A long line of people waited to speak on the proposed firefighter contract Tuesday afternoon. The contract, which is set for a vote next Tuesday, drew a large crowd hoping to sway council members. Speaking as a proponent, Richard O’Gara, Director of Human Resources, Rights and Relations for the City of Omaha, spoke first.

“Over the last 30 years, the can has been kicked down the road by previous mayors,” said O’Gara at the podium. “Previous mayors and city councils failed to make the full amount of required pension contributions, failed to address the unfunded pension liability, and failed to meet their fiduciary liability to keep the pension plan solvent.”

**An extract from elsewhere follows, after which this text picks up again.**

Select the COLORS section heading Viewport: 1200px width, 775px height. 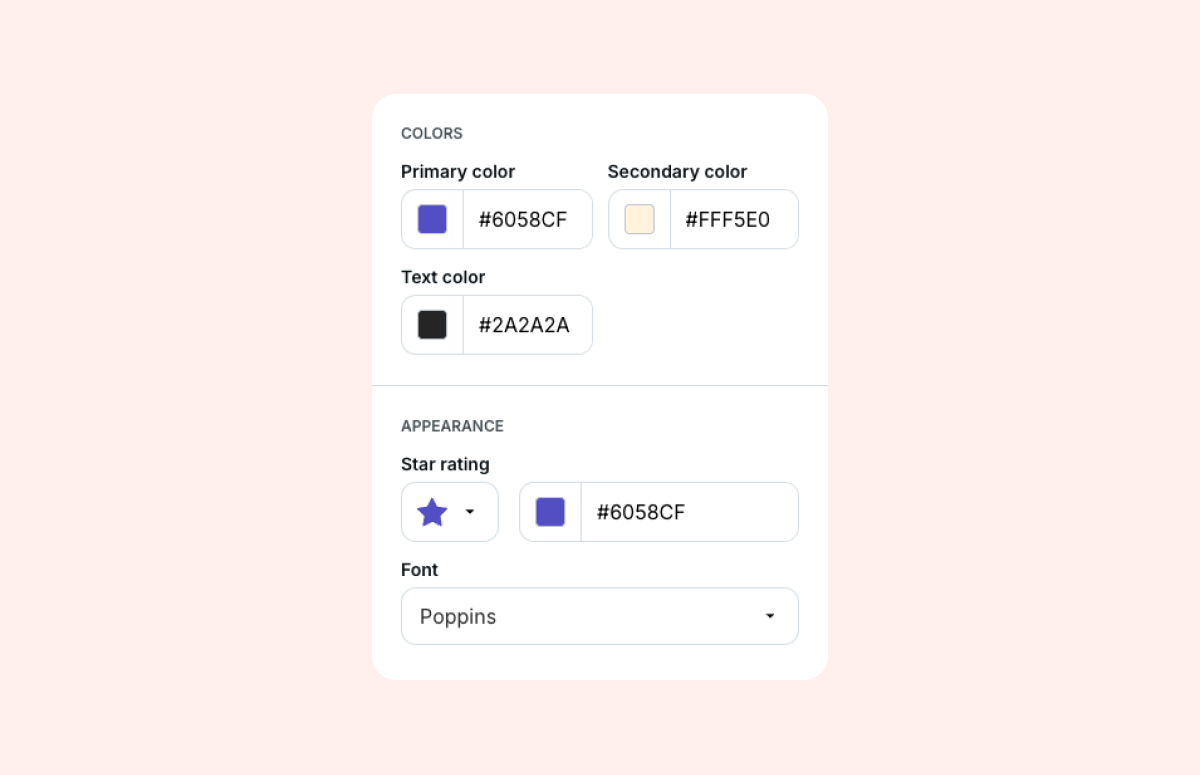tap(432, 133)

O’Gara said the new deal solves the most controversial part of the contract: unfunded pensions. The new combined police and fire pension fund, according to O’Gara, saves $13.5 million. Also included, he said, is an 11 percent cut in firefighter benefits.

An opponent of the proposed Fire Department contract expressed concern, and urged City Council to wait on voting. (Photo by Lindsey Peterson)

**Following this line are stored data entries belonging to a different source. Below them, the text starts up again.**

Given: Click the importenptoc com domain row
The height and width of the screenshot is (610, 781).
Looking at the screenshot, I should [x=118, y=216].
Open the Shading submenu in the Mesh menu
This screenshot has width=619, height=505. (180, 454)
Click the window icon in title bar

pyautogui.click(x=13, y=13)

“These are the first benefit concessions, significant concessions in over 30 years. And this you don’t see in the news a lot, but this is a major concession on the part of the firefighters,” said O’Gara.

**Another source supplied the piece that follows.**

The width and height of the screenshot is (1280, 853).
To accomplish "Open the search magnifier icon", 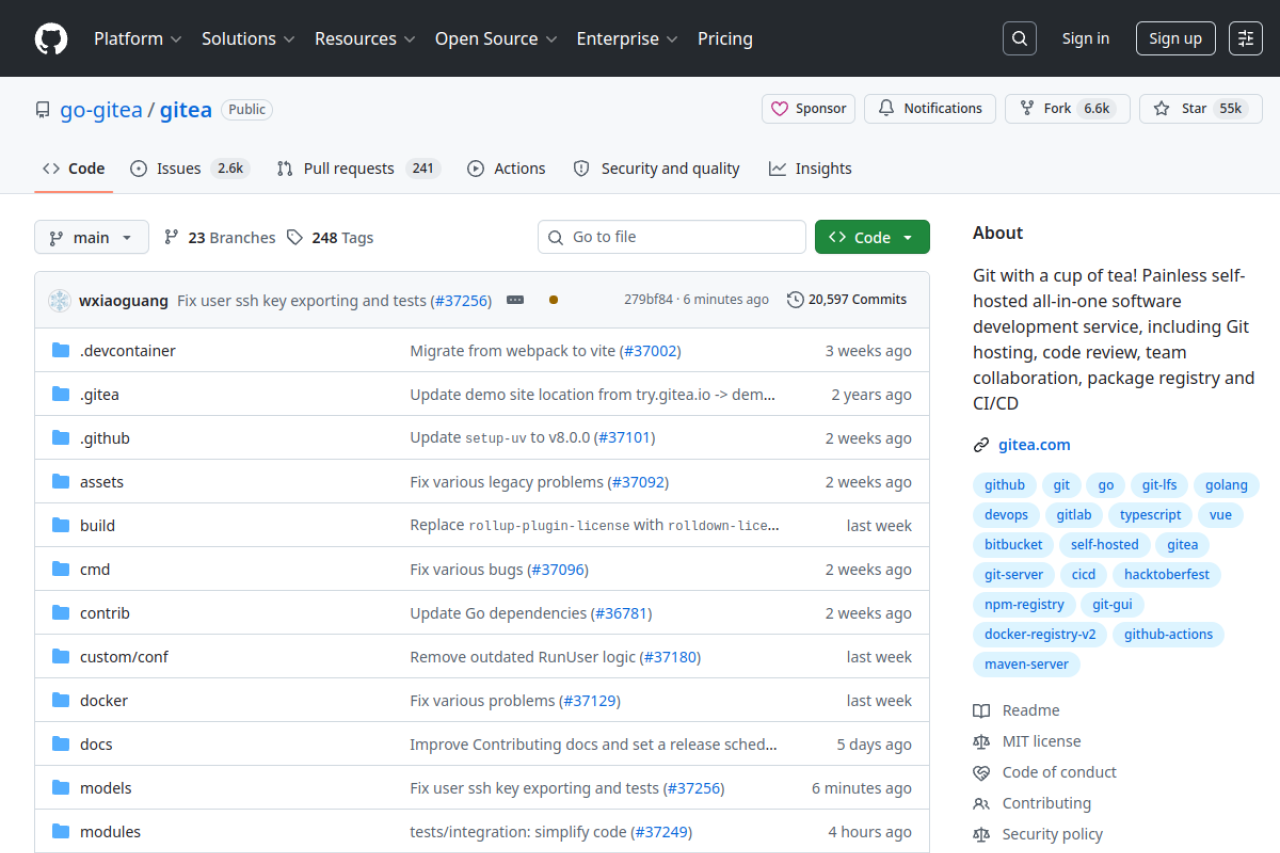I will pyautogui.click(x=1019, y=38).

Chip Maxwell of Omaha Alliance for the Private Sector disagreed. “This is the best deal we’ve seen in 30 years, how can anybody refuse this?’ he asked sardonically. “But you have to ask yourself, the best deal compared to what? In recent history, for the last eight years or so, we’ve had one of the worst contracts in the country.”

Maxwell said the pension concessions do not match sacrifices made by private sector employees and rejected the current proposal.

“When your employer is getting hammered economically, you don’t get a raise. You don’t get a better pension,” he said. “This taxpayer-gauging, salary-spiked formula, put in place in 2003 that’s been killing us for eight years, and has produced us with this unfunded liability ticking time bomb we face, the idea that that is sacrosanct, that that is sacred? We don’t accept that argument,” said Maxwell.

Council members listened to hours of testimony from the public. (Photo by Lindsey Peterson)

Earlier in the meeting, the council unanimously approved a pay raise for management in the Omaha Police Department. Though not the $35,000 raise originally requested by Major Jim Suttle, the council approved a 2.75 percent raise for Police Chief Alex Hayes and a 2.5 percent raise for Assistant Chiefs. The proposal also includes a permanent move to a civilian health care plan.

Also, officials from District 66 spoke to the city council regarding revitalization plans to Crossroads Mall. The area planned to be designated blighted for Crossroads development consisted of nearly 80 percent of the landlocked district. Developers of Crossroads Mall, the City of Omaha, and District 66 agreed on a motion that would shrink the area to about 60 percent of the commercial property within the district.